#### EXERCISE MATERIALS

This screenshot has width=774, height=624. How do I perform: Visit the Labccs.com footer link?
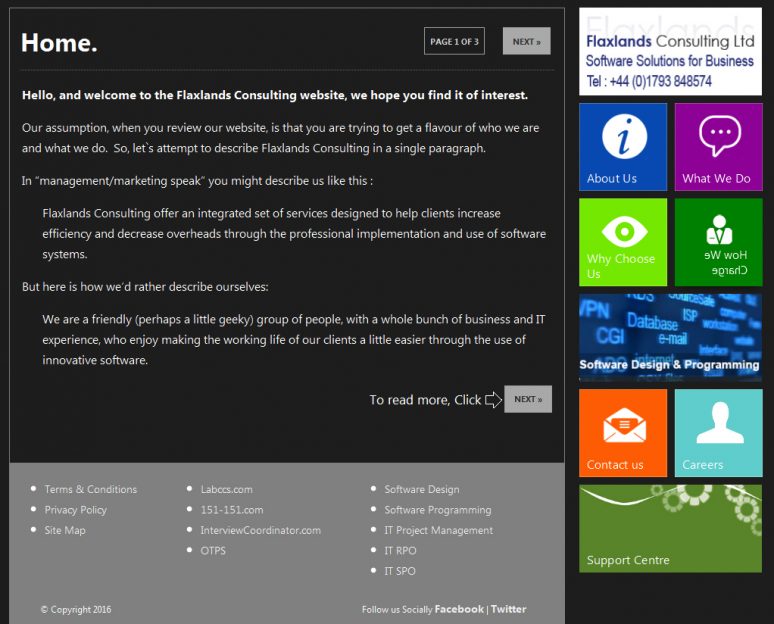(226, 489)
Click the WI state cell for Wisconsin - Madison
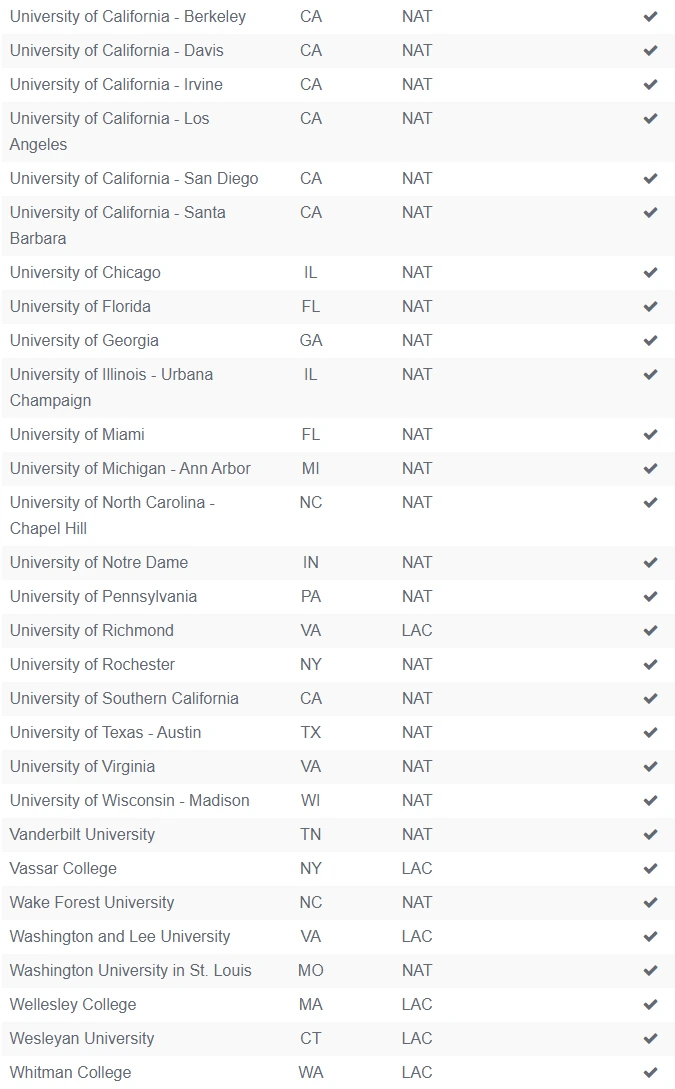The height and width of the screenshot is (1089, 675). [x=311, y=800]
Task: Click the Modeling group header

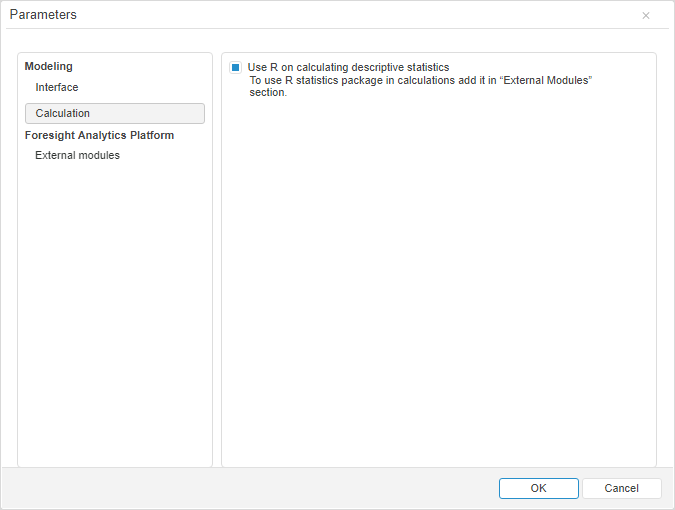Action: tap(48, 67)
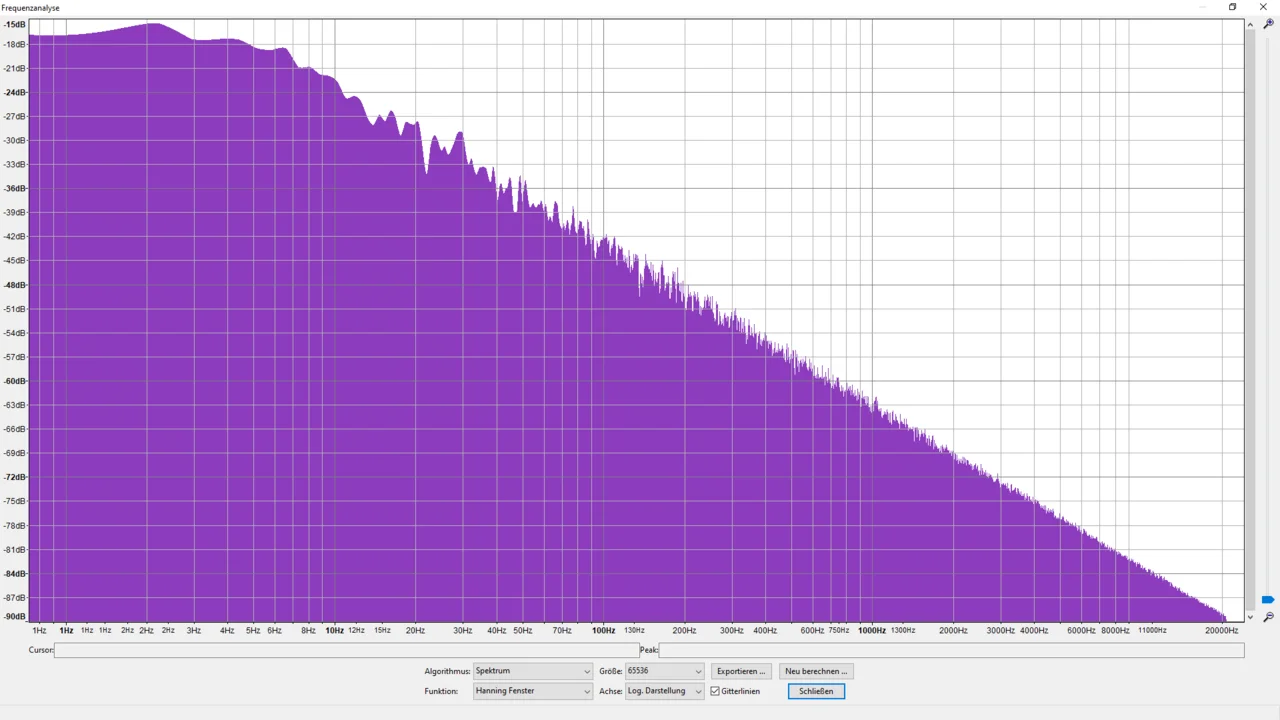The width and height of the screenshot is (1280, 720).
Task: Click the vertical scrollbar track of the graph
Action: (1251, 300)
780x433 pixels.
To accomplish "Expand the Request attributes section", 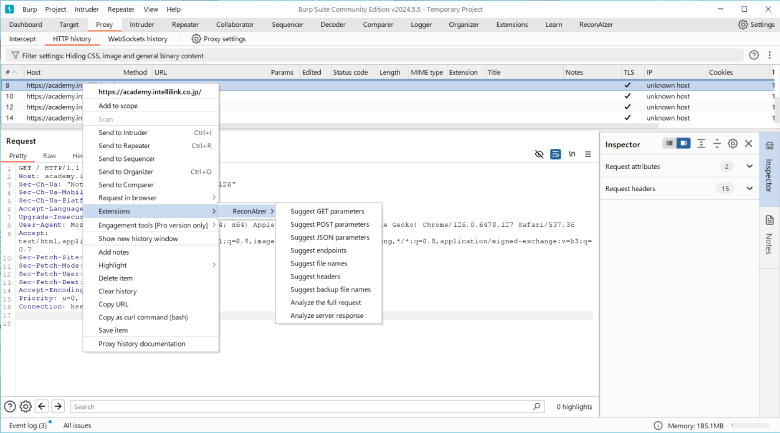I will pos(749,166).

########
#### EXERCISE MATERIALS

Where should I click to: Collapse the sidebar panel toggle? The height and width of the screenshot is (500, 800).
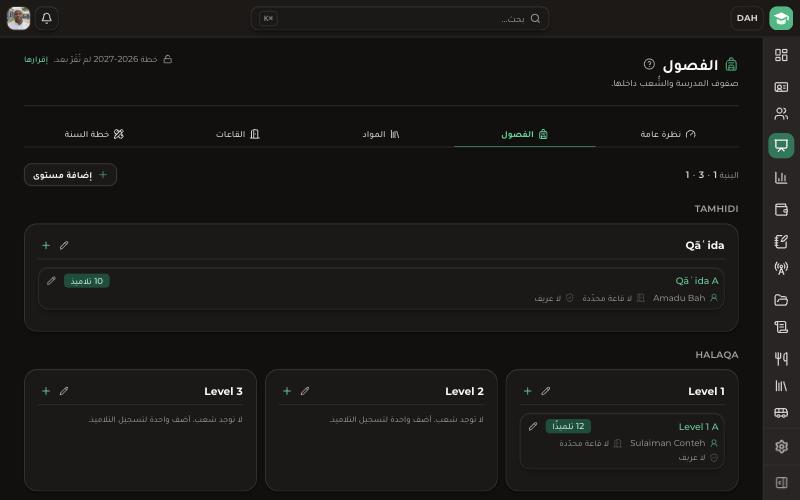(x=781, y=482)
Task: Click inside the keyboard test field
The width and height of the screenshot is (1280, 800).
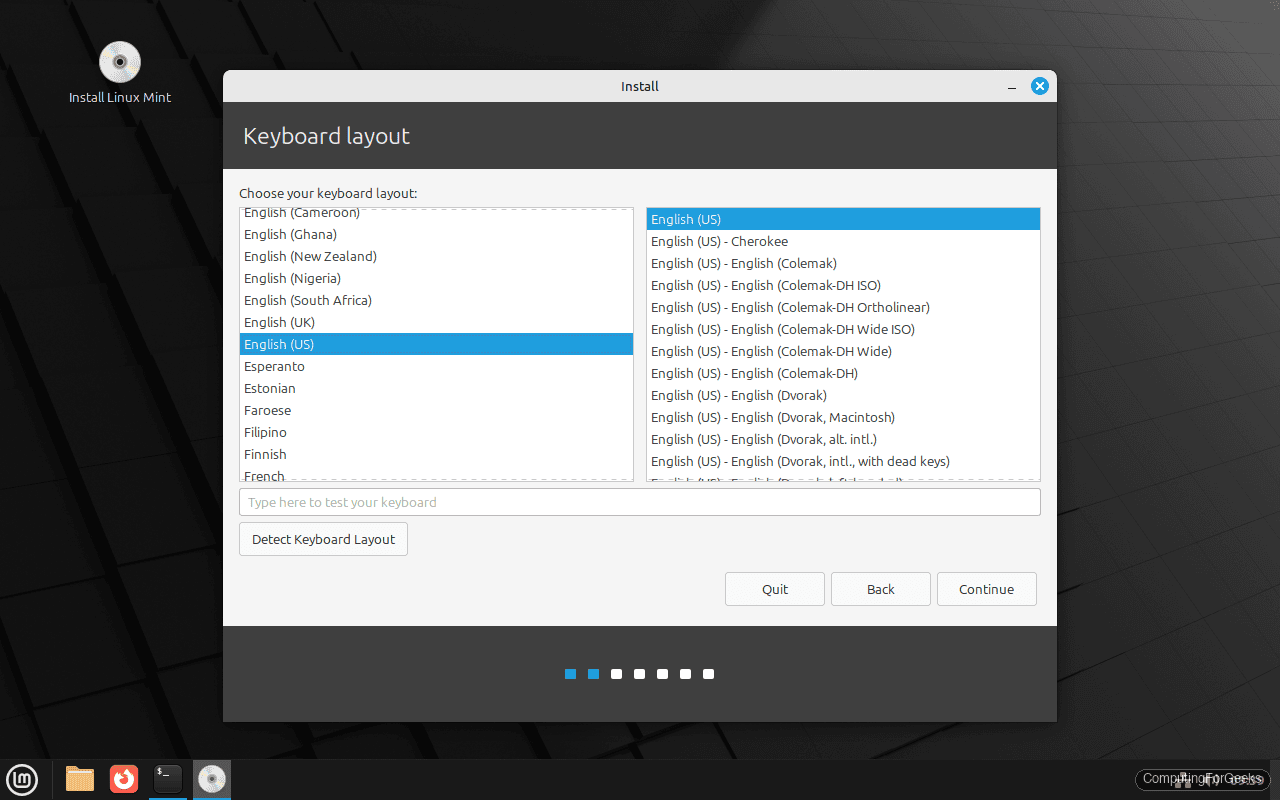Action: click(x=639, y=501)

########

#### ACTIVITY
Begin at the line in the entries above that has "This screenshot has", stop after the line that has "780x433 pixels.", and output exactly those lines without pictures.

#### OUTPUT OF THE EXERCISE
This screenshot has width=774, height=624. How do I perform: Visit the Labccs.com footer link?
(226, 489)
Click the WI state cell for Wisconsin - Madison
The height and width of the screenshot is (1089, 675). [x=311, y=800]
Task: Click the Modeling group header

Action: tap(48, 67)
The width and height of the screenshot is (1280, 720).
Task: Click the vertical scrollbar track of the graph
Action: (1251, 300)
780x433 pixels.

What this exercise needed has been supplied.